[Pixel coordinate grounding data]
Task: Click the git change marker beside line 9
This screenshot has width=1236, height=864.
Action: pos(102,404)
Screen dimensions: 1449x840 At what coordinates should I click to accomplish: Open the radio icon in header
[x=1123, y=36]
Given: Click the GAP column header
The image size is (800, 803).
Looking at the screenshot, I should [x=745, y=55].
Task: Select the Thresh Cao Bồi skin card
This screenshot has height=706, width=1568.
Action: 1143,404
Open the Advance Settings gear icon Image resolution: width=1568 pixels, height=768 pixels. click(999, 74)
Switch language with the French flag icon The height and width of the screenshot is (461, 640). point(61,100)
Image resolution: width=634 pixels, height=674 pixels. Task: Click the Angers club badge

**WHAT TO DO**
Print the records above exactly as they appear.

**WRITTEN RESPONSE**
Task: Click the git change marker beside line 9
This screenshot has width=1236, height=864.
Action: pos(102,404)
Screen dimensions: 1449x840 At what coordinates should I click to accomplish: Open the radio icon in header
[x=1123, y=36]
Given: Click the GAP column header
The image size is (800, 803).
Looking at the screenshot, I should [x=745, y=55].
Task: Select the Thresh Cao Bồi skin card
This screenshot has height=706, width=1568.
Action: 1143,404
Open the Advance Settings gear icon Image resolution: width=1568 pixels, height=768 pixels. click(999, 74)
Switch language with the French flag icon The height and width of the screenshot is (461, 640). point(61,100)
Image resolution: width=634 pixels, height=674 pixels. Task: Click the Angers club badge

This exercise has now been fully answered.